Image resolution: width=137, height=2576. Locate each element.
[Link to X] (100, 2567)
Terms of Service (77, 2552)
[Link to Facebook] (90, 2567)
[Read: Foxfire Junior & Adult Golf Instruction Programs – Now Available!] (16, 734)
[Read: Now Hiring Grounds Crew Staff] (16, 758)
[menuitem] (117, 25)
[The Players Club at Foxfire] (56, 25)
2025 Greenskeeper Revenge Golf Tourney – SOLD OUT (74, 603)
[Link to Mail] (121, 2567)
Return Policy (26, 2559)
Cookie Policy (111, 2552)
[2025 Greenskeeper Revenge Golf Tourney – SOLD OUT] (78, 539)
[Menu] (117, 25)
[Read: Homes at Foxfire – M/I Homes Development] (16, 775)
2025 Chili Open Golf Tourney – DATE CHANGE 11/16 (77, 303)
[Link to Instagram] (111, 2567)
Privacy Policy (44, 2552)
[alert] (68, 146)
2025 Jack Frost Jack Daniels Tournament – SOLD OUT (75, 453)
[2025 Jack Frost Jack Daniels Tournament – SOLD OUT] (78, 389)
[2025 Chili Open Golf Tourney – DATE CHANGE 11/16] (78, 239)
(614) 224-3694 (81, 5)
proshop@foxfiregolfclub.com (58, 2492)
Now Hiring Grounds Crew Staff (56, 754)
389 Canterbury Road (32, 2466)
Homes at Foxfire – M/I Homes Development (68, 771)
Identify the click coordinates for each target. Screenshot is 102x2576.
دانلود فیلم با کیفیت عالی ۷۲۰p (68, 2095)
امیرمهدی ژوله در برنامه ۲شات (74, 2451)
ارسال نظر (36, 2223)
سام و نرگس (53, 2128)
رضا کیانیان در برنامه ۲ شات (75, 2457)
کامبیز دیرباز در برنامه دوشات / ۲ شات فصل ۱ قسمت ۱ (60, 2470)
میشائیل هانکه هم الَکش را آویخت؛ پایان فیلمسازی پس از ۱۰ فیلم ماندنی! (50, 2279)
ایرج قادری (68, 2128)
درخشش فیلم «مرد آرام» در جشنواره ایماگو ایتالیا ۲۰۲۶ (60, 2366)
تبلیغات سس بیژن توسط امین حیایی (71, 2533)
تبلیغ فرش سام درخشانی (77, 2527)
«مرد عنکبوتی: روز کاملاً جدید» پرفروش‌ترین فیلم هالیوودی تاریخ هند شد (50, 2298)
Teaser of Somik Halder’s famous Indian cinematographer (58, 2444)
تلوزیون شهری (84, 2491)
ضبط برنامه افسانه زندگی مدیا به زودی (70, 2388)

* * *

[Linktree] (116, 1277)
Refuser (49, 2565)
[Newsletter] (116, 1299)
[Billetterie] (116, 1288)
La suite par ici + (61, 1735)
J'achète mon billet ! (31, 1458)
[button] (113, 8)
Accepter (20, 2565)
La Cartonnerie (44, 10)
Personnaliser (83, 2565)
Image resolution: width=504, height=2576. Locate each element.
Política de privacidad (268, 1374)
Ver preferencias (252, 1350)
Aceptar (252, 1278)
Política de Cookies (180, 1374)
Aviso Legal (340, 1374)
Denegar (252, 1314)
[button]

==

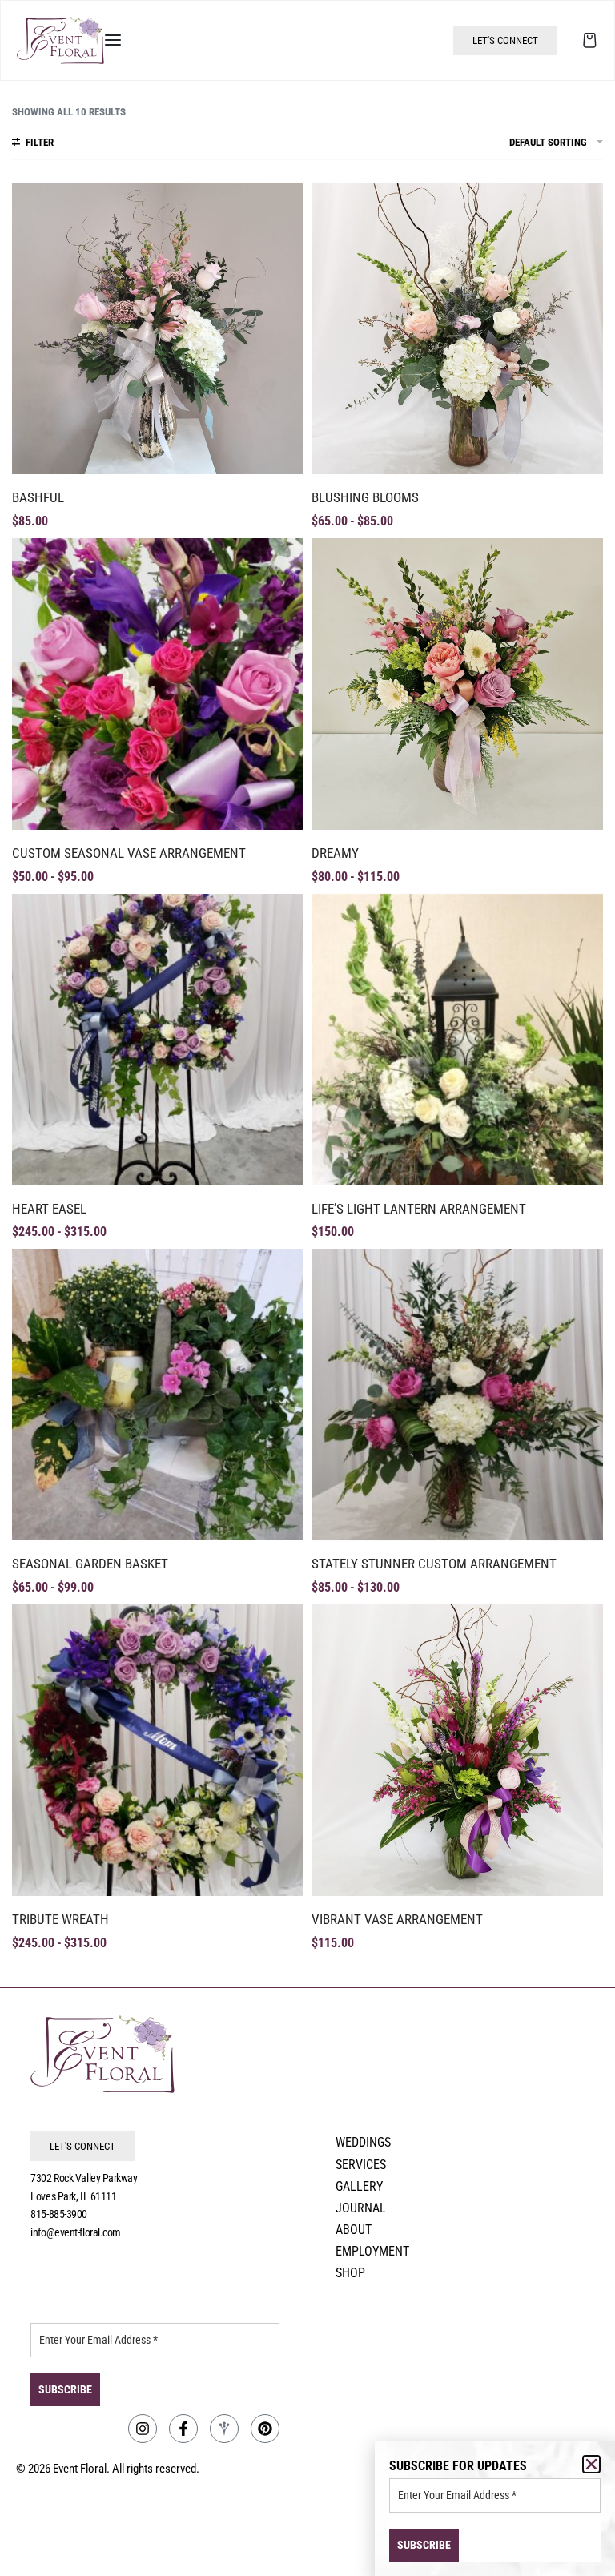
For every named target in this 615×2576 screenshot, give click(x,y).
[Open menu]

■ EXERCISE AIM: Select every line in the material above where the string "Grounds" occurs, and copy it.

■ OUTPUT OF THE TASK:
[Read: Now Hiring Grounds Crew Staff] (16, 758)
Now Hiring Grounds Crew Staff (56, 754)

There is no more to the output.